Improvise-t-on une lettre?

Non, d'autant qu'elle a une valeur légale. Elle a également une valeur symbolique puisque pérenne. La lettre est mémoire et preuve. Elle offre aussi la possibilité d'exposer un contexte clair, d'apporter chair et style à l'objectif recherché dans la correspondance. Le corps de la lettre se déploie ensuite pour présenter une argumentation solide.

Lors de sa rédaction, mieux vaut prendre soin de l'approche stylistique du message et bien choisir ses tournures. Une métaphore pourrait-elle illustrer le propos d'avantage qu'un argument?

A l'inverse, le mail permet rarement de contextualiser l'enjeu qu'il va traiter: il est souvent non hiérarchisé donc... nébuleux. Il liste des idées sans lien, en une succession peu claire de paragraphes. Souvent confronté à la «dictature de l'urgence», le rédacteur s'affranchit du «zeste de nuance» nécessaire et de toute relecture. Il oublie alors quelques coquilles... S'il apprend l'essentiel, le récipiendaire va toutefois devoir accepter l'idée que l' « art et la manière » ne sont pas au rendez-vous et n'ajoutent aucune subtilité de compréhension.

Ne faut-il écrire que des lettres?

Non, le mail permet de gagner du temps lorsque l'on suit une relation, un dossier, ses étapes d'évolution. Il peut aussi être le support adéquat pour informer d'une nouveauté ou d'un changement. Sa souplesse, sa rapidité permet de démultiplier l'envoi en un instant et de toucher des cibles multiples. Si on apprenait aux internautes à ajuster une courte phrase d'introduction et à affiner une brève formule de civilité en adéquation avec l'interlocuteur, peut-être le mail gagnerait-il en personnalisation.

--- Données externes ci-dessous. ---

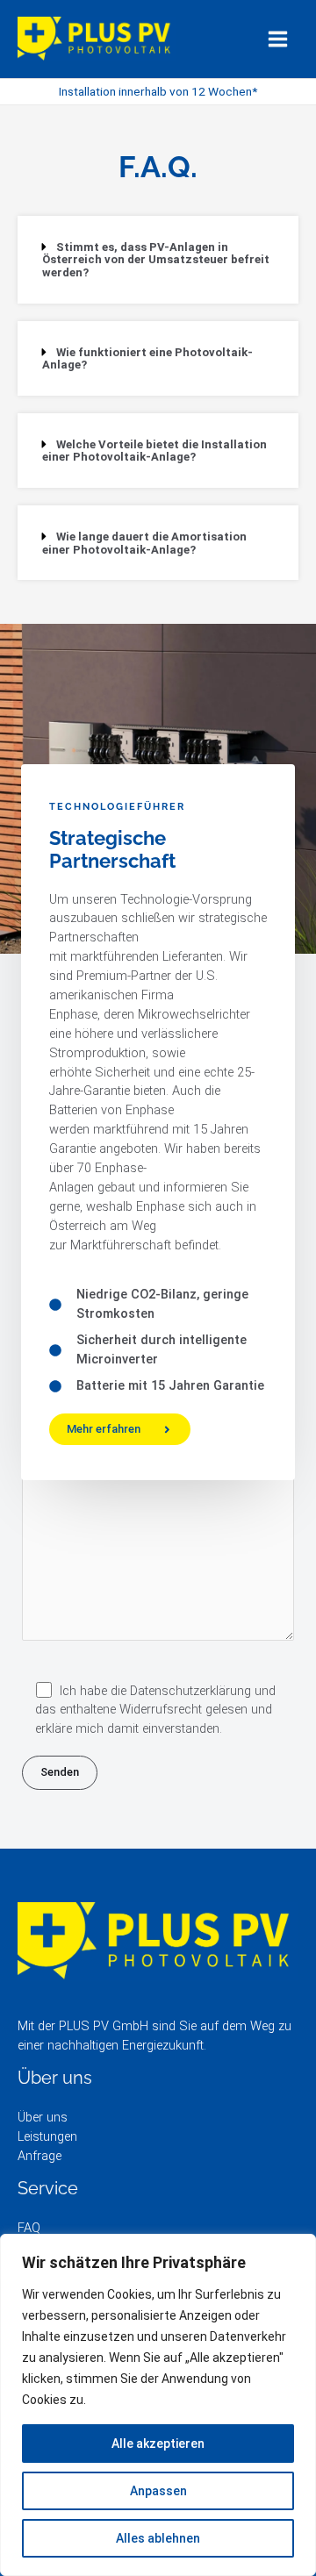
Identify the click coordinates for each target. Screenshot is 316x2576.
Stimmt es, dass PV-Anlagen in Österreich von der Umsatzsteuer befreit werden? (155, 259)
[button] (158, 260)
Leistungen (47, 2136)
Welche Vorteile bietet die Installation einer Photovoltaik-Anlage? (154, 451)
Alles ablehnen (158, 2538)
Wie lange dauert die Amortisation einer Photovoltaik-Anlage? (144, 543)
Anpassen (158, 2491)
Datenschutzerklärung (190, 1691)
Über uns (43, 2117)
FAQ (29, 2228)
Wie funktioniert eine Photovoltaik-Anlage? (147, 359)
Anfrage (39, 2156)
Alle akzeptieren (158, 2443)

La tendance est à la «sécheresse»

Lorsque l'on s'intéresse de près aux «web conversations», on s'aperçoit qu'en matière de correspondance, la tendance est à la «sécheresse». En suivant, par exemple, un mail d'une marque de téléphonie mobile, on s'aperçoit que sur huit mails, un seul souhaite le bonjour à son interlocuteur, les autres commencent par un froid «Monsieur», suivi des nom et prénom inscrits entièrement en minuscule.

Les formules de civilité apparaissent et disparaissent sans raison explicite. Il n'y a aucun code. Excepté pour la confirmation d'une demande de changement d'offre où l'émetteur est bien défini: Pierre L., directeur de la relation client, l'émetteur des messages se camoufle toujours derrière le nom très générique de «l'équipe phonehouse.fr» La lettre ou le mail doit toujours s'adresser à une personne en particulier.

L'art épistolaire restera toujours le lien privilégié pour s'adresser à un client ou un prospect que l'on veut convaincre et émouvoir. Une équipe phonehouse.fr, équipe, forcément indéfinie et plurielle, a-t-elle talent et légitimité pour émouvoir? Enfin, le mail a l'avantage d'être plus écologique puisqu'il ne demande pas forcément l'utilisation de papier. Il répond aussi à une demande des consommateurs qui souhaitent que les marques développent une communication pédagogique et relationnelle.

Mail ou lettre? Le débat reste ouvert puisque chaque outil a des qualités. A chacun de faire son choix: tout dépend de la cible à capter, du message à transmettre et du degré d'urgence.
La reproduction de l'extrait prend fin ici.